A number of additional factors may act as contributors to risk for suicide attempts among individuals with personality disorders. Brodsky et al. (196) analyzed data for 214 inpatients with a diagnosis of borderline personality disorder according to a structured clinical interview and examined the relationship between the specific DSM-IV criteria for borderline personality disorder and measures of suicidal behavior. After excluding self-destructive behavior and controlling for the effects of lifetime diagnoses of depressive disorder and substance abuse, they found that impulsivity was the only characteristic of borderline personality disorder that was associated with a higher number of suicide attempts. In addition, the number of previous suicide attempts was associated with having a history of substance abuse.

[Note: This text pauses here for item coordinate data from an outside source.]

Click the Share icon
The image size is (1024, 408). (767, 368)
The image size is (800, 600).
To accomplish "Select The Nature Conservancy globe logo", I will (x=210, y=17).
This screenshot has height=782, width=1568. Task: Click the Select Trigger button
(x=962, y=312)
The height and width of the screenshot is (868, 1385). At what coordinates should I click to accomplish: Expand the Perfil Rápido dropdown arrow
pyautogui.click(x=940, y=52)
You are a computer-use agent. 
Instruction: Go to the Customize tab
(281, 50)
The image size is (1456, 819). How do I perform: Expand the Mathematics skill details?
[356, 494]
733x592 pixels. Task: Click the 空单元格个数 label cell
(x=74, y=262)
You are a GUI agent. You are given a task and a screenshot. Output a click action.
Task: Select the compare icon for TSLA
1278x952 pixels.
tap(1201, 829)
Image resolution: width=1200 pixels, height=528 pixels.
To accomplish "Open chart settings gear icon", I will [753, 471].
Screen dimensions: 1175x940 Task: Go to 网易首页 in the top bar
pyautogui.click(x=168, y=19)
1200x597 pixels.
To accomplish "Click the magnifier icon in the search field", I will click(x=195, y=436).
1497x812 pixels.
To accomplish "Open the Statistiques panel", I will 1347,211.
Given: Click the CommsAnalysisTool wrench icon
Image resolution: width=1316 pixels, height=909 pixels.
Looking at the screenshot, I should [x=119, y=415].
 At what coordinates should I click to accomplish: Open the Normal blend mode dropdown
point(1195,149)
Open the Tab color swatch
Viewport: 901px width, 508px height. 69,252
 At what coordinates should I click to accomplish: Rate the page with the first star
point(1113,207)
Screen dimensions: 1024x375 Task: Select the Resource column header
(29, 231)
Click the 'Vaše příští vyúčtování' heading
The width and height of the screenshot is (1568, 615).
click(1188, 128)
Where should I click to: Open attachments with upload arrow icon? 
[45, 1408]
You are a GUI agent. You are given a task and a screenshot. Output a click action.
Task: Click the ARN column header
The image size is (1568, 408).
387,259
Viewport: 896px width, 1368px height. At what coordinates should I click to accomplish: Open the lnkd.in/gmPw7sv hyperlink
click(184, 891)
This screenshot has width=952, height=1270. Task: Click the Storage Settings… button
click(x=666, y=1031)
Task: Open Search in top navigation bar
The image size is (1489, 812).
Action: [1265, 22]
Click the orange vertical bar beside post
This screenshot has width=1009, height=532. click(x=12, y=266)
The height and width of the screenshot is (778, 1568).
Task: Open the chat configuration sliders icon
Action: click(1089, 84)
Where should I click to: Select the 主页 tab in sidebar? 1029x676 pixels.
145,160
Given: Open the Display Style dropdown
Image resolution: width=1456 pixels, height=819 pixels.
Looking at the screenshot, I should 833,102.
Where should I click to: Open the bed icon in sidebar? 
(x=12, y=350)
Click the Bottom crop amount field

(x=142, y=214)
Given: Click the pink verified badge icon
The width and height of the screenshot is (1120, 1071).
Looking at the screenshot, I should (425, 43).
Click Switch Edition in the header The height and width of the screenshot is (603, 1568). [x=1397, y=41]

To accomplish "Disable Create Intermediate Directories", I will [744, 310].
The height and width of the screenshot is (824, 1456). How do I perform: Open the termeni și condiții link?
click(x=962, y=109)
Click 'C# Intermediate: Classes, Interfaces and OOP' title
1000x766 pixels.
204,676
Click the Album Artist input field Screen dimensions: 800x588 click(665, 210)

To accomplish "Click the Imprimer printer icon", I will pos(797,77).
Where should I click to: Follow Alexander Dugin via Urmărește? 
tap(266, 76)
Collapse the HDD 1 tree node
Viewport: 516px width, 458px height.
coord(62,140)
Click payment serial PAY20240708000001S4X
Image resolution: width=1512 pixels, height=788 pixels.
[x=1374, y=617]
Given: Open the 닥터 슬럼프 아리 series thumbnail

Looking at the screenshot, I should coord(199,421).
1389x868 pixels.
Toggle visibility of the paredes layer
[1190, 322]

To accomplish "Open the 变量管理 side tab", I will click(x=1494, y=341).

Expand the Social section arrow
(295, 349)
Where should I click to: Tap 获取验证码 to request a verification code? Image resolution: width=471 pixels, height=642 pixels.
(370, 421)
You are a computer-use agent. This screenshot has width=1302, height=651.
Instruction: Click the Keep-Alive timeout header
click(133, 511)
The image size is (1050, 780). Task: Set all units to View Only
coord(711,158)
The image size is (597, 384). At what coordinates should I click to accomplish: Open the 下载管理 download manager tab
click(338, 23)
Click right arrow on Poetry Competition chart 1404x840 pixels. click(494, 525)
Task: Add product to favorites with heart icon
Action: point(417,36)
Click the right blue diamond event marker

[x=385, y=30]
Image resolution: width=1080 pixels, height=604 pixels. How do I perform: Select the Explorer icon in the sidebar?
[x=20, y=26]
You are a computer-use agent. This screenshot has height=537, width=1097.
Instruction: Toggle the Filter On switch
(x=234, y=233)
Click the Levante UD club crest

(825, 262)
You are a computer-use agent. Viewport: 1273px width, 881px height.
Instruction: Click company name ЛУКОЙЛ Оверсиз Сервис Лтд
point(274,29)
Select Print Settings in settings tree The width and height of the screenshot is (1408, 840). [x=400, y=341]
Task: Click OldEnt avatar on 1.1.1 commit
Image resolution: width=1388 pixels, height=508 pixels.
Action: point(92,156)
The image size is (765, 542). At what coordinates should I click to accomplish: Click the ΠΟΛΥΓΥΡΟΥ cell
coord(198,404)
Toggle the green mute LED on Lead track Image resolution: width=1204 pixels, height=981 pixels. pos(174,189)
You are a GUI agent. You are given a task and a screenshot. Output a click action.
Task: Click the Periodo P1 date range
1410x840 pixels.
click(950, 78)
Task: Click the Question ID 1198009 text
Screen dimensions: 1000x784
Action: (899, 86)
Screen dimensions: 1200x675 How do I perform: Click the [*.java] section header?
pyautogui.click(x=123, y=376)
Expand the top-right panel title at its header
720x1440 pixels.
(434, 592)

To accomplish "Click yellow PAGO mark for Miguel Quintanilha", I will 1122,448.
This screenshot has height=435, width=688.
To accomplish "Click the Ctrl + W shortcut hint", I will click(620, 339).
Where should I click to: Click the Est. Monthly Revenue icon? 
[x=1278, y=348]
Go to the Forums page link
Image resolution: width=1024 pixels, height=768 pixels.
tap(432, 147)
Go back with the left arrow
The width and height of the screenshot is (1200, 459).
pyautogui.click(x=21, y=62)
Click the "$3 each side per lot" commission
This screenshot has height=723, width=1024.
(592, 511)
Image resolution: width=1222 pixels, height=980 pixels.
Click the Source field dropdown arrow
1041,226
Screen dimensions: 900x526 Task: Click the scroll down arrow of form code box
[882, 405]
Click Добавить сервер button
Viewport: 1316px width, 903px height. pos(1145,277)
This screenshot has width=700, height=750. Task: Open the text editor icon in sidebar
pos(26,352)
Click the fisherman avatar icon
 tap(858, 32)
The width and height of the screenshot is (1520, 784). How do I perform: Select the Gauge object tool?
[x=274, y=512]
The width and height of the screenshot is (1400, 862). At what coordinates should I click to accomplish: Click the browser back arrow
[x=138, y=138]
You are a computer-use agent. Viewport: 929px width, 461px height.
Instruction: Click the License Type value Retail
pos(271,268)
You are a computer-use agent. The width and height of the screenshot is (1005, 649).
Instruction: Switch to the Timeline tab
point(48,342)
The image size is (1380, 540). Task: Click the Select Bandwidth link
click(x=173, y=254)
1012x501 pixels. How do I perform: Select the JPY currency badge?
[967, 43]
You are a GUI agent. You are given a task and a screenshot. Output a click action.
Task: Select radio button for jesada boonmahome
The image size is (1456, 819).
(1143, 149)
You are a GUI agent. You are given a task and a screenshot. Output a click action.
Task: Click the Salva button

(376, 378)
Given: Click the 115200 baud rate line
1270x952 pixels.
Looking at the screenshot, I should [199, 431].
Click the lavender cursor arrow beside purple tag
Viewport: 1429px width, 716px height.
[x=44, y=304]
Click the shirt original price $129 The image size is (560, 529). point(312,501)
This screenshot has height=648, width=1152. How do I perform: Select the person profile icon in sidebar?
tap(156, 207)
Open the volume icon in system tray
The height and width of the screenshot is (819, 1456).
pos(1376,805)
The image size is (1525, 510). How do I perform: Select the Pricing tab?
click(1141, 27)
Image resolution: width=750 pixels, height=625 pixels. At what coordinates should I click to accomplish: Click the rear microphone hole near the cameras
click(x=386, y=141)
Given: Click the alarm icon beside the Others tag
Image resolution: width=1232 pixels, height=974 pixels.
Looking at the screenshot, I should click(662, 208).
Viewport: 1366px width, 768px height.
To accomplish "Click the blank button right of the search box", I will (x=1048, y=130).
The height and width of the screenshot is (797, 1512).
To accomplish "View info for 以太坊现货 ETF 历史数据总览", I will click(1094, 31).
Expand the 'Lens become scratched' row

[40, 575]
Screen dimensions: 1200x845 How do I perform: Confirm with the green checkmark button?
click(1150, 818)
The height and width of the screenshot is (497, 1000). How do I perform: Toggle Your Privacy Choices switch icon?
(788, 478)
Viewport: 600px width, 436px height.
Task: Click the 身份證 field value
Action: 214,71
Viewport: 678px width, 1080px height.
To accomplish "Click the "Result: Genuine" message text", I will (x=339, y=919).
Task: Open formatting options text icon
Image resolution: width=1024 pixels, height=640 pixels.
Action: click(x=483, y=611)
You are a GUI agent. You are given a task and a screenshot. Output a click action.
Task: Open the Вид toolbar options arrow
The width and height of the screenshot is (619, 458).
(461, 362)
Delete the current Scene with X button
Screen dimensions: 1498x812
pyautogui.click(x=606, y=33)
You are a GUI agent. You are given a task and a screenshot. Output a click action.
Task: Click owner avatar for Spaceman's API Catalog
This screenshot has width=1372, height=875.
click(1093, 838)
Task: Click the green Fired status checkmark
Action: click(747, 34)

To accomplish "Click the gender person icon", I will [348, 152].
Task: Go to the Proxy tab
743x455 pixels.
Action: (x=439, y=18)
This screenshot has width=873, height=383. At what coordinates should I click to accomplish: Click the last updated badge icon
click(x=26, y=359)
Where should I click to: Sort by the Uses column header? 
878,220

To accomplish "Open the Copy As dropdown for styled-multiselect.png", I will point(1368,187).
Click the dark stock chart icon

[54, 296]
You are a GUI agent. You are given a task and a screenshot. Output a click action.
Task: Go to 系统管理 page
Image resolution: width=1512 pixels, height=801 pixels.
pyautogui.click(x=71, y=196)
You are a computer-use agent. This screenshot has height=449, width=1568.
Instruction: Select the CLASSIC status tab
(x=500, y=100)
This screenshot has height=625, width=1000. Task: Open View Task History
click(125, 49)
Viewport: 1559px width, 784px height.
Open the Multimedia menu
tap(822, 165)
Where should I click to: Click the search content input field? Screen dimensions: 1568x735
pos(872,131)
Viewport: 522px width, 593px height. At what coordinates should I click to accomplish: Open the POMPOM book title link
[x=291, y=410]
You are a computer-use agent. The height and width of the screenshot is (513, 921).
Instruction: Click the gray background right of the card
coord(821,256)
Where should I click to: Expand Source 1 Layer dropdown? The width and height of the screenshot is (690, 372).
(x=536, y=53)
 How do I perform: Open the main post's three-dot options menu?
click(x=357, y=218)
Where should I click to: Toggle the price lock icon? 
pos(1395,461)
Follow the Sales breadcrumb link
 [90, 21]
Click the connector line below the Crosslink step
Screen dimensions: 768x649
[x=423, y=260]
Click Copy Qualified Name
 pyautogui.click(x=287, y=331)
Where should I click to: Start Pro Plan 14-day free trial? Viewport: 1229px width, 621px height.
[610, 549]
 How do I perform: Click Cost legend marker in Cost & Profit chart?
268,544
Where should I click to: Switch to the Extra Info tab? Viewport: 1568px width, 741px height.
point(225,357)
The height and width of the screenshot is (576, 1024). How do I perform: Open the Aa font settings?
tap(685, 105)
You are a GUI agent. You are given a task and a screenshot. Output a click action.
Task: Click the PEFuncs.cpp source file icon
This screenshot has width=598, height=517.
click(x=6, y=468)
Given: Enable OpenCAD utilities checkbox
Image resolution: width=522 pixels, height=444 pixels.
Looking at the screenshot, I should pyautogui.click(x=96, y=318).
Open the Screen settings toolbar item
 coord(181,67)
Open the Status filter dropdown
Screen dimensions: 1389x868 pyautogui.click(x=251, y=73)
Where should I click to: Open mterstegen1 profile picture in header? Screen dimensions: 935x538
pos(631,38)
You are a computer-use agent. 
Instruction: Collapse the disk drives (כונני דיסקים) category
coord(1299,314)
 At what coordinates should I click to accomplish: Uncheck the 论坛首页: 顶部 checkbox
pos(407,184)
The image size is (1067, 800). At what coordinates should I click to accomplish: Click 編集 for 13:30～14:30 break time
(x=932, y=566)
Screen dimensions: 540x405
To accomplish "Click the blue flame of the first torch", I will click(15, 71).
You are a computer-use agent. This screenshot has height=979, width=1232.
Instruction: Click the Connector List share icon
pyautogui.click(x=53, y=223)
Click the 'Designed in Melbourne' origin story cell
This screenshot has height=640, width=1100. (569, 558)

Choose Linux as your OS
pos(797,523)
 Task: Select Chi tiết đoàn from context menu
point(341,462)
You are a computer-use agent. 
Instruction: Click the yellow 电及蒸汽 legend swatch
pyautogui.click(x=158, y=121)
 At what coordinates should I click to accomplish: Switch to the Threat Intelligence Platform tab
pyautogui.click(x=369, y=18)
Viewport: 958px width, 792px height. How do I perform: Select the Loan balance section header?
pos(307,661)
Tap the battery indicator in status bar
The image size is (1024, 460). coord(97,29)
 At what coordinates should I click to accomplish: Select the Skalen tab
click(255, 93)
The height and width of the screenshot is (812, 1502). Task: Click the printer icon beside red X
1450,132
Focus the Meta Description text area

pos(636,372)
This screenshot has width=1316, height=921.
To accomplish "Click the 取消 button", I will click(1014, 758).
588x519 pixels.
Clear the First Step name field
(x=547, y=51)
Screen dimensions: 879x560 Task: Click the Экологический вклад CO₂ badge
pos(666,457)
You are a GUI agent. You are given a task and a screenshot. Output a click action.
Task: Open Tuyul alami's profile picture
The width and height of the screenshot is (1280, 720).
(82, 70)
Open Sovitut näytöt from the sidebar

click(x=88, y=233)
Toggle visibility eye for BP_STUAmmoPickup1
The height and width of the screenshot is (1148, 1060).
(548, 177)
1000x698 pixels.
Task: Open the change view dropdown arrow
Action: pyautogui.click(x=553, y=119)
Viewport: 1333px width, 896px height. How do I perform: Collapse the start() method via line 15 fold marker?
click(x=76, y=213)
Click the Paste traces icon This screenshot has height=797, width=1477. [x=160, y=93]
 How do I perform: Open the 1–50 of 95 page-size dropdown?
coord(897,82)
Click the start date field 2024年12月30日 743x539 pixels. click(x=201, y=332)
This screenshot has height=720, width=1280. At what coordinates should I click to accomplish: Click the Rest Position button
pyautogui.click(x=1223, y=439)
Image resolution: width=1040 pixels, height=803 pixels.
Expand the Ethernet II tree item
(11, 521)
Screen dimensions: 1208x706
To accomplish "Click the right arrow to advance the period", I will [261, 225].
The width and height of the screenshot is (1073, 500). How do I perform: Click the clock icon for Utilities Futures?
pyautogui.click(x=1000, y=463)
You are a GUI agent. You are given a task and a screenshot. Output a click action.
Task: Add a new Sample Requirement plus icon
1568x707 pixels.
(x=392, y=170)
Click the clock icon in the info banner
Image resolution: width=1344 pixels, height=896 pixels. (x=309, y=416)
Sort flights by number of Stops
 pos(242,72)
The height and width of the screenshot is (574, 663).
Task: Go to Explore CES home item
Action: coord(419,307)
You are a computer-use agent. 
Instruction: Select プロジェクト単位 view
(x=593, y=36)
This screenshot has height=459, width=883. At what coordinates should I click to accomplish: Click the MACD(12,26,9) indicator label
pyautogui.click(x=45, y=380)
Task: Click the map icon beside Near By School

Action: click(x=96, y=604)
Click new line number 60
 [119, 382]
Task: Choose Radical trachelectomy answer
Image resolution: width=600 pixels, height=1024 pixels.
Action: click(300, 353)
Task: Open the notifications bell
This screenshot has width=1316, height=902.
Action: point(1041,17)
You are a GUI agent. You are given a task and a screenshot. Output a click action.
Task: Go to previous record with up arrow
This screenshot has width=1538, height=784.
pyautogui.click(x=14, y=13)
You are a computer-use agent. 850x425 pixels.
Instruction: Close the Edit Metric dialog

Comorbid mood disorders are also common among suicide attempters with personality disorder diagnoses. For example, Van Gastel et al. (192), in a study of 338 depressed psychiatric inpatients, found significantly more suicide attempts and more suicidal ideation among those with a comorbid personality disorder diagnosis than among depressed inpatients without a personality disorder. In addition, Oquendo et al. (131) found that among 156 inpatients with a diagnosis of a major depressive episode, having a history of suicide attempts was independently related to the presence of a cluster B personality disorder and to PTSD.

Corbitt et al. (195) also examined the effects of comorbid borderline personality disorder in 102 individuals with mood disorders and found that the 30 patients with major depressive disorder and comorbid borderline personality disorder were just as likely to have made a highly lethal suicide attempt as the 72 patients with major depressive disorder alone. However, those with comorbid borderline personality disorder were more likely to have a history of multiple serious suicide attempts, and past suicidal behavior was better predicted by the number of personality disorder symptoms than by the number of depressive symptoms. Thus, they suggested that the severity as well as the presence of comorbid cluster B personality disorder symptoms should be ascertained in assessing the risk of suicide attempts in patients with major depressive disorder.

Soloff et al. (197) compared the characteristics of suicide attempts in 77 inpatients with major depressive episodes to suicide attempts in 81 patients with borderline personality disorder, 49 of whom had a concomitant major depressive episode. Compared to patients with borderline personality disorder alone, all of the depressed patients had more severe observer-rated depression and lower levels of functioning. Patients with borderline personality disorder had higher rates of impulsivity, regardless of whether depression was also present. However, the diagnostic groups did not differ in their subjective intent to die, their degree of objective planning for death, the violence of the suicide method, or the degree of physical damage in the attempt as measured by the Beck Suicide Intent Scale.

In summary, individuals with personality disorders, and particularly those with a diagnosis of borderline personality disorder or antisocial personality disorder, have increased risks for suicide and for suicide attempts. These risks appear to be further augmented by the presence of comorbid disorders such as major depression, PTSD, and substance use disorders. The severity of symptoms such as impulsivity may also play a role in increasing risk, suggesting that such factors should be identified and addressed in the assessment and treatment of individuals with personality disorders.